Selain itu, unggahan tersebut dibarengi dengan gambar tokoh wayang Gatotkaca yang sedang memberikan padi kepada petani. Menurutnya, gambar tersebut memberikan isyarat bahwa pemimpin harus bisa memahami dan mendengar rakyat.

“Menurut Jokowi, demokrasi itu mendengar rakyat dan mendapat feedback dari rakyat. Tercermin juga konsep Jawa yaitu soal mengayomi yang artinya melindungi, serta ngayemi yang artinya menyejahterakan masyarakat.”

Banyak penafsiran terhadap unggahan Jokowi tersebut, yang menurutnya sah-sah saja. Namun, melalui unggahan tersebut, Jokowi ingin mencerminkan bahwa kekuasaan itu tidak untuk dipakai semena-mena, tidak absolut dan harus tetap bermoral.

“Bahwa apa yang disampaikan Pak Jokowi menunjukkan karakter kepemimpinan baliau.

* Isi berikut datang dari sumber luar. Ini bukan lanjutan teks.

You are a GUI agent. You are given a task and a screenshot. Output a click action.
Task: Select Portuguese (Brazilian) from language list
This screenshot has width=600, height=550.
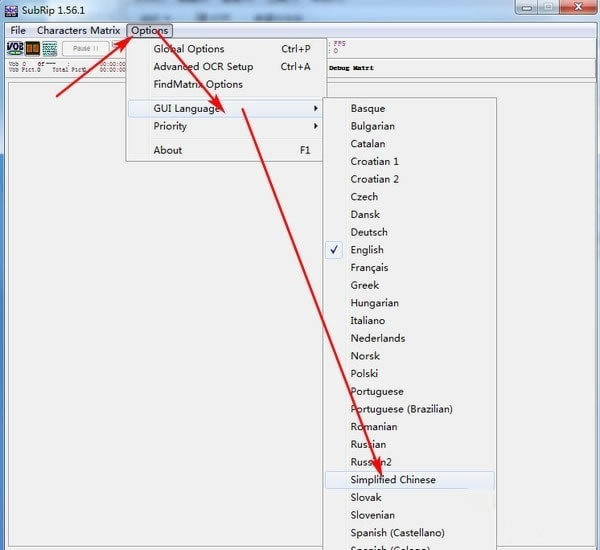401,409
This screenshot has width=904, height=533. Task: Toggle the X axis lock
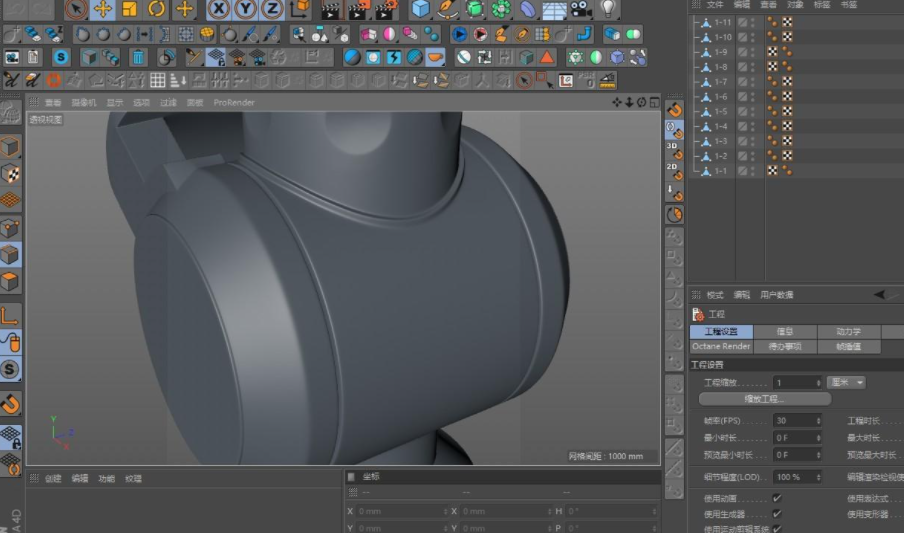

Karakter kepemimpinan yang merangkul, menyatukan. Melalui tulisan saya juga, Pak Jokowi memiliki karakter kepemimpinan solidarity maker, yang merupakan konsep yang menyatukan dan merangkul,” imbuhnya.

Ia juga menjelaskan, meskipun lahir dalam kultur masyarakat Jawa, Jokowi dalam implikasi pengambilan kebijakannya, tidak hanya terpusat pada daerah Jawa atau Jawa sentris. Ini, dinilainya, merupakan salah satu bentuk revolusioner kepemimpinan Jokowi yang mampu melampaui budaya.

“Kepemimpinan di masa beliau sudah tidak Jawa Sentris lagi, yang menujukkan dia mampu melampaui budaya. Dia dalam kebijakannya beyond dan mencerminkan bahwa Indonesia tidak hanya terbentuk dari tanah Jawa tapi juga pulau-pulau lainnya.” katanya. (JJO/APP)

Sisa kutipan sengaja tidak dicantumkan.